# Word2Vec (Skipgram )

In [6]:
import numpy as np
import torch
import torch.nn as nn
import torch.optim as optim
import matplotlib
import matplotlib.pyplot as plt
import time
import nltk
from nltk.corpus import reuters
import json 
import string

# Ensure you have downloaded the necessary NLTK data
nltk.download('punkt')

class Skipgram(nn.Module):
    
    def __init__(self, voc_size, emb_size):
        super(Skipgram, self).__init__()
        self.embedding_center  = nn.Embedding(voc_size, emb_size)
        self.embedding_outside = nn.Embedding(voc_size, emb_size)
    
    def forward(self, center, outside, all_vocabs):
        center_embedding     = self.embedding_center(center)  #(batch_size, 1, emb_size)
        outside_embedding    = self.embedding_center(outside) #(batch_size, 1, emb_size)
        all_vocabs_embedding = self.embedding_center(all_vocabs) #(batch_size, voc_size, emb_size)
        
        top_term = torch.exp(outside_embedding.bmm(center_embedding.transpose(1, 2)).squeeze(2))
        #batch_size, 1, emb_size) @ (batch_size, emb_size, 1) = (batch_size, 1, 1) = (batch_size, 1) 

        lower_term = all_vocabs_embedding.bmm(center_embedding.transpose(1, 2)).squeeze(2)
        #batch_size, voc_size, emb_size) @ (batch_size, emb_size, 1) = (batch_size, voc_size, 1) = (batch_size, voc_size) 
        
        lower_term_sum = torch.sum(torch.exp(lower_term), 1)  #(batch_size, 1)
        
        loss = -torch.mean(torch.log(top_term / lower_term_sum))  #scalar
        
        return loss
        
word2index_path = './config_model_files/word2index.json'  
index2word_path = './config_model_files/index2word.json' 
model_path = './config_model_files/word2vec_model.pth'
config_path = './config_model_files/word2vec_config.json'
corpus_path =  './config_model_files/corpus.txt'
with open(word2index_path, 'r') as file:
    word2index = json.load(file)  # Load the word2index dictionary from the JSON file

with open(index2word_path, 'r') as file:
    index2word = json.load(file)  # Load the index2word dictionary from the JSON file
    
# Load the model's configuration from a JSON file
with open(config_path, 'r') as config_file:
    config = json.load(config_file)

# Retrieve the configuration values
voc_size = config['voc_size']  # Vocabulary size
emb_size = config['emb_size']  # Embedding size

# Initialize a new Word2Vec model with the loaded configuration
loaded_model = Skipgram(voc_size, emb_size)

# Load the state dictionary (model parameters) into the initialized model
loaded_model.load_state_dict(torch.load(model_path))

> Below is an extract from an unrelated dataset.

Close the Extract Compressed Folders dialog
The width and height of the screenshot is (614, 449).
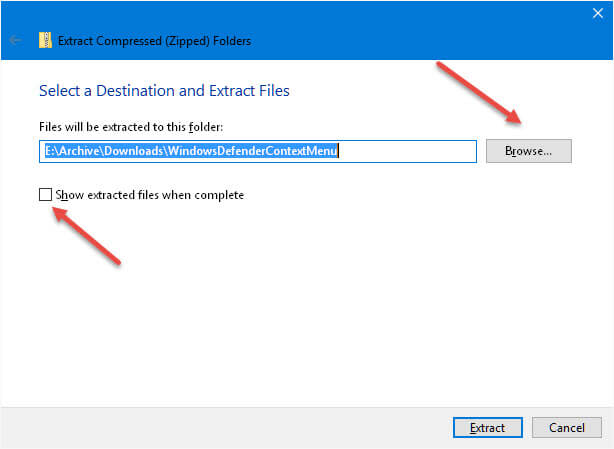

# Set the model to evaluation mode (useful for inference)
loaded_model.eval()

# Confirm successful model loading
print("Model loaded successfully")


# Define the file path to your corpus text file
file_path = corpus_path  # Replace with your actual file path

def load_corpus(file_path):
    corpus = []
    with open(file_path, 'r', encoding='utf-8') as file:
        for line in file:
            # Strip removes leading/trailing whitespace
            line = line.strip()
            # print(line)
            if line:  # Add non-empty lines to the corpus
                corpus.append(line)
    return corpus

# Load the corpus
corpus = load_corpus(file_path)

def preprocess(text):
    # Tokenizes the text into words and converts all characters to lowercase
    tokens = nltk.word_tokenize(text.lower())
    return tokens

def get_embedding(text, model, word2index):
    """
    Converts a text input to its corresponding average embedding.
    """
    tokens = preprocess(text)  # Preprocess the text to get tokens
    embeddings = []
    for token in tokens:
        index = word2index.get(token, word2index.get('<UNK>'))
        word_tensor = torch.LongTensor([index])

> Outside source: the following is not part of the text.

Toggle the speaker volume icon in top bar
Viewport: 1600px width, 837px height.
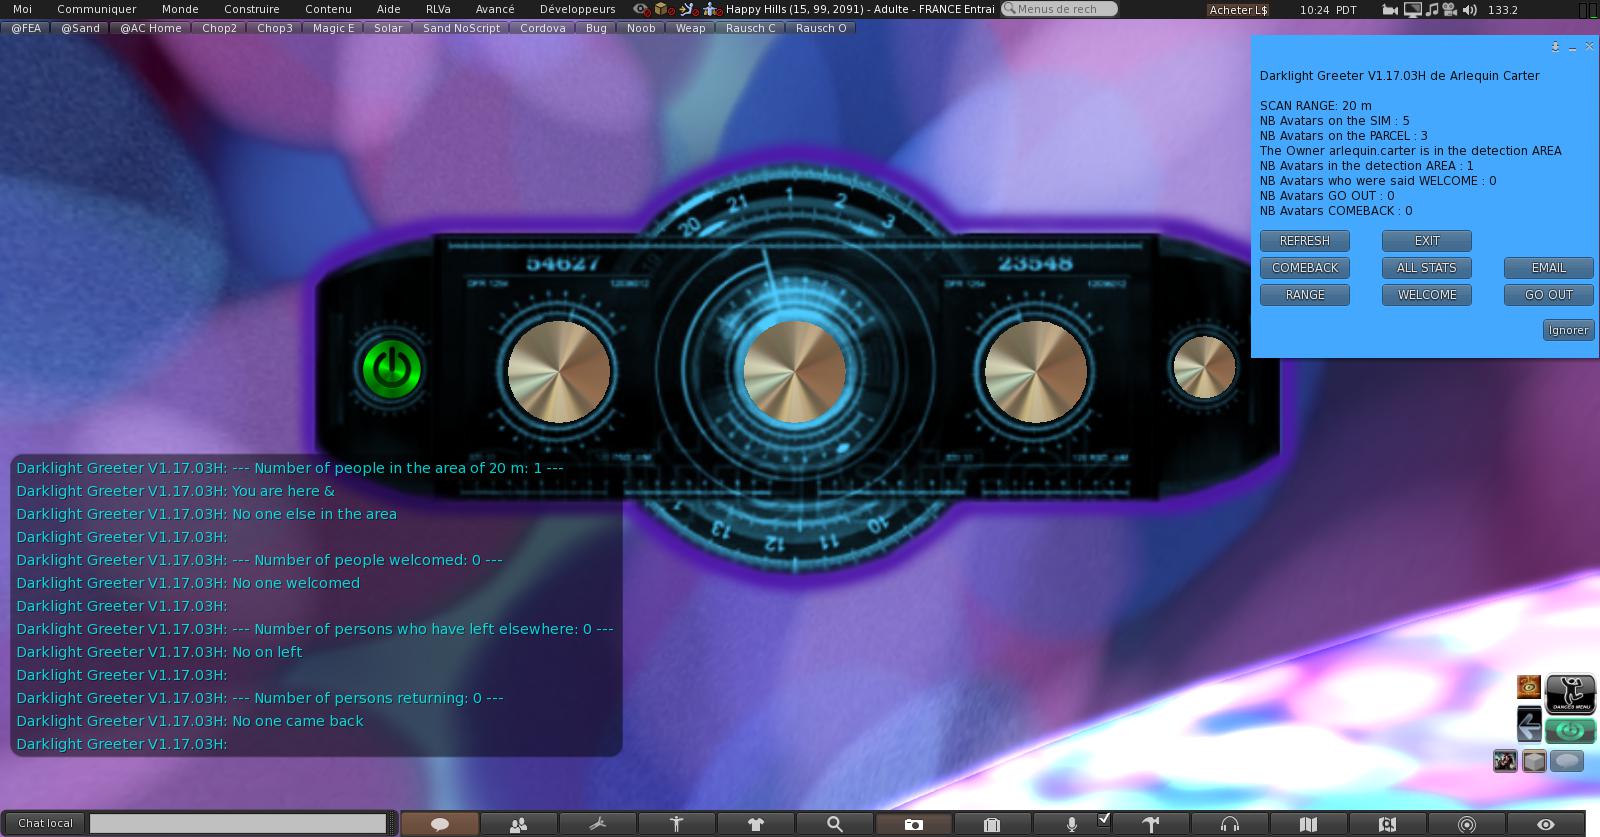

        embed_center = model.embedding_center(word_tensor)
        embed_outside = model.embedding_outside(word_tensor)
        embed = (embed_center + embed_outside) / 2
        embeddings.append(embed.detach().numpy())
    
    # Average the embeddings
    if embeddings:
        embeddings = np.array(embeddings)
        text_embedding = np.mean(embeddings, axis=0)
    else:
        text_embedding = np.zeros(model.embedding_center.weight.shape[1])
    
    # Make sure the embedding is a 1-D array
    text_embedding = text_embedding.flatten()  # Flatten the array to ensure it's 1-D
    
    return text_embedding

def retrieve_top_passages(query, corpus, model, word2index, top_n=10):
    """
    Computes the dot product between the input query and each passage in the corpus,
    and retrieves the top N most similar passages.
    """
    query_embedding = get_embedding(query, model, word2index)
    similarities = []

    for passage in corpus:
        passage_embedding = get_embedding(passage, model, word2index)
        similarity = np.dot(query_embedding, passage_embedding)
        similarities.append(similarity)

    
    sorted_indices = sorted(range(len(similarities)), key=lambda i: similarities[i], reverse=True)
    top_indices = sorted_indices[:top_n]
    
    # Normalize the scores to be percentages of the max score
    # max_score = max([similarities[idx] for idx in top_indices])
    # top_passages = [(corpus[idx], (similarities[idx] / max_score) * 100) for idx in top_indices]
 
    top_passages = [(corpus[idx], (similarities[idx]) * 100) for idx in top_indices]
    
    return top_passages

# ... [Load corpus and run example usage here as in your code] ...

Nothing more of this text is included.